Dodgers’ fans are probably still smarting after the Angels rallied to win the first game of the Freeway Series, but at least there was a consolation. After the loss, the team confirmed it had reached a contract extension with Andre Ethier, ensuring the outfielder will remain in Los Angeles for at least the next five seasons.
The new contract, which the Dodgers are expected to announce during a press conference today, will reportedly pay Ethier $85 million over the next five years with a vesting option worth an additional $17.5 million. Based on average annual value, the new deal makes Ethier the eleventh highest paid outfielder in baseball history, but does fall just below recent contracts signed by Ryan Braun, Carl Crawford, Matt Kemp, and Jayson Werth. More important than how it compares to past deals, however, is the implication it could have on the crop of outfielders poised for free agency this off season.
Even with Ethier off the market, this winter promises to have an attractive group of free agent outfielders, including Michael Bourn, Melky Cabrera, Josh Hamilton, Nick Swisher, B.J. Upton, and Shane Victorino. How many of those players actually make it to the market remains to be seen, but Ethier’s contract will likely be the reference point used by their agents to formulate a negotiating strategy.
Andre Ethier vs. Potential Class of Free Agent Outfielders
Note: Age refers to the first year the player would play under his new contract. UZR/150 provided only for the primary position, which was determined based on recent playing time.
Source: baseball-reference.com and fangraphs.com
In more ways than one, Hamilton is a special case. In terms of talent and name value, he is a clear cut above the rest of the upcoming free agent class. At the same time, he also presents unique risks pertaining to his history of substance abuse and a relative inability to stay on the field (Hamilton has played over 135 games in only one season). What’s more, he also seems to be one of those players who has more value to his current team. For those reasons, Ethier’s deal probably won’t have much of an impact on Hamilton’s demands, which were already likely to be much higher. Similarly, because Hamilton stands out from the crowd, Ethier’s contract, and not his, will probably be the barometer used to measure the value of the others.
The closest comp to Ethier is Nick Swisher, who plays the same position and is only one year older.
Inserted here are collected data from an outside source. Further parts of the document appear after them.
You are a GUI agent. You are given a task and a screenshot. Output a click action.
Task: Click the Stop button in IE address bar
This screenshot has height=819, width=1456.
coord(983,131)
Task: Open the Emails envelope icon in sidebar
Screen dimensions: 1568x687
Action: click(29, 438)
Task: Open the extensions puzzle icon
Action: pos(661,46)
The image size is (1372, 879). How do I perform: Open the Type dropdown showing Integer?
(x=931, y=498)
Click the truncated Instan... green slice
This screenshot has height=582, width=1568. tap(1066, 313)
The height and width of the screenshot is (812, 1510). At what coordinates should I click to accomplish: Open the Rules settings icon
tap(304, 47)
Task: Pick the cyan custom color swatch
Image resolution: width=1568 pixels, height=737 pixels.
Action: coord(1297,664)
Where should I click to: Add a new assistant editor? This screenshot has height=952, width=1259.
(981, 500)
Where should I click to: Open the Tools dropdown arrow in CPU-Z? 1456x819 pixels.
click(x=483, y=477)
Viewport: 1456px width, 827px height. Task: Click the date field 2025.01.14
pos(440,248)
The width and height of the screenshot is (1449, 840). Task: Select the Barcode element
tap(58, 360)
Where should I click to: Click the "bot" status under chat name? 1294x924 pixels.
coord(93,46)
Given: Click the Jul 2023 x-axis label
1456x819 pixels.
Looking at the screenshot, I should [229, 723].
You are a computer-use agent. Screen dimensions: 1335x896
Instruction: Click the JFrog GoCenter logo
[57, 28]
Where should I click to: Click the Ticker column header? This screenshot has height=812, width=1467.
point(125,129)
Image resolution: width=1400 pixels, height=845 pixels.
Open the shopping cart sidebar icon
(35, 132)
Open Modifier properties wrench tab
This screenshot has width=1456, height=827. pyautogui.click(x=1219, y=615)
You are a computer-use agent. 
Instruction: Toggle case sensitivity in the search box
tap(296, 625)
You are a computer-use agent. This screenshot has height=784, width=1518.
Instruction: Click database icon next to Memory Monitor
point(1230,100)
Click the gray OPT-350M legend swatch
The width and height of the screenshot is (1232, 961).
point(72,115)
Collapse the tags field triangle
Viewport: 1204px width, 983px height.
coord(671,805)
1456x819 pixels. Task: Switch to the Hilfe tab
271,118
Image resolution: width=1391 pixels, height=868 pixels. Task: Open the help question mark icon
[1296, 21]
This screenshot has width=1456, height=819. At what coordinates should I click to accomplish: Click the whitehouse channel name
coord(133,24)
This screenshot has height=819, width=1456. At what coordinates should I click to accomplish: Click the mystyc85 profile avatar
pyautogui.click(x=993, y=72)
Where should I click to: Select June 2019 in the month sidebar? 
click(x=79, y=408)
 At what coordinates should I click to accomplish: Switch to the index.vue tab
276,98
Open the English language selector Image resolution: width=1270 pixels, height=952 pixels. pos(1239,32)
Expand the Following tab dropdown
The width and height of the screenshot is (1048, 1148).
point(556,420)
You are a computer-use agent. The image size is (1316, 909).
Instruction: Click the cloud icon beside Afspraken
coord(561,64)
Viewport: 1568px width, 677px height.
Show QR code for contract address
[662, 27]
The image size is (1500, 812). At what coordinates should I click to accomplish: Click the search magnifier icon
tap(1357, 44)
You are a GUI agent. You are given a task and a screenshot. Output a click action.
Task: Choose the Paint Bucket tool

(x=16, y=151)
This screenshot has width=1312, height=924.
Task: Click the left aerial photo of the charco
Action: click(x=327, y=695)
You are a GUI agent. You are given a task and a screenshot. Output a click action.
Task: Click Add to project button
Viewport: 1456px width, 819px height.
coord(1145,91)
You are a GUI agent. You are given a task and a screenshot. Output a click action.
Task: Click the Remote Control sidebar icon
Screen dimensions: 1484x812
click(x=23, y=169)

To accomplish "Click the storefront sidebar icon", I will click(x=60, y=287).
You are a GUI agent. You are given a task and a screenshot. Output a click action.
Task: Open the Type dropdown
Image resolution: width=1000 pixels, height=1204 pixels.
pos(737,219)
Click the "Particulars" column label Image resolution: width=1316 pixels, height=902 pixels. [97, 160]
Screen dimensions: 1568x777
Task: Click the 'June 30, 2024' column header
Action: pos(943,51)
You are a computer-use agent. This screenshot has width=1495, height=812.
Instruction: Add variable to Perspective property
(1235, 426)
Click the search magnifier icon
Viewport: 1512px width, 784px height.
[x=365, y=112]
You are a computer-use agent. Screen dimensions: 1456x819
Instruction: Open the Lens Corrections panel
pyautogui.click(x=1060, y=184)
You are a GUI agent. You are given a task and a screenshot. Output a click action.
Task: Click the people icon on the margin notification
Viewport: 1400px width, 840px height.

Also, aside from Hamilton, Swisher is the only outfielder from the upcoming free agent class whose career offensive production comes close to matching Ethier’s. And, when you factor in defensive metrics, which are admittedly suspect, the advantage swings in Swisher’s favor. Using B-R.com’s version of WAR as a guide, the two players have been equally valuable since 2006 (13.8 for Ethier vs. 13.5 for Swisher), while fangraphs.com gives the Yankees’ right fielder an edge (20.5 vs. 18.0). He may not be into sabermetrics now, but after reading the details of Ethier’s contract, Swisher’s agent will probably start boning up. If so, that could slam the door on Swisher’s career with the Yankees, who will probably be more pre-occupied with what Ethier’s deal means for Curtis Granderson, who is eligible to be a free agent after the 2013 season.
Aside from Swisher and excluding Hamilton, none of the other potential outfield free agents come close to matching Ethier’s offensive prowess. However, primary position and age are two important differentiating factors to consider. Cabrera and Upton seem like they’ve been around forever, but each player will only be 28 next season. The two outfielders have also shown improvement over the past two seasons, so their next contracts could benefit from an upside premium. Similarly, strong defensive centerfielders like Upton, Bourn and Victorino, who also add an element of speed, could get a bump because of that skillset. However, considering the number of at bats each of these players has already amassed, the factors mentioned above don’t seem significant enough to mitigate Ethier’s superior offense. As a result, Ethier’s contract could serve as a price ceiling, albeit a very high one.
The free agent market is very difficult to predict. Although Ethier’s contract seems like an overpay, that doesn’t mean he wouldn’t have gotten more if he went to the highest bidder. After all, no one predicted Jayson Werth’s mega-deal, and most would probably agree that Ethier is a superior player. Then again, with so many outfielder potentially available this winter, there might not be enough demand to support a salary as high as Ethier’s. Frankly, the new Dodgers’ ownership group probably isn’t too concerned about whether or not they got a fair price; they are likely more pre-occupied with rebuilding the franchise and re-connecting with the fan base. However, you can bet those teams who will be in the market for an outfielder feel differently. Goodwill might be a worthy cost of doing business for the Dodgers, but if salary inflation trickles down throughout the market, those feelings won’t be shared by the rest of the league.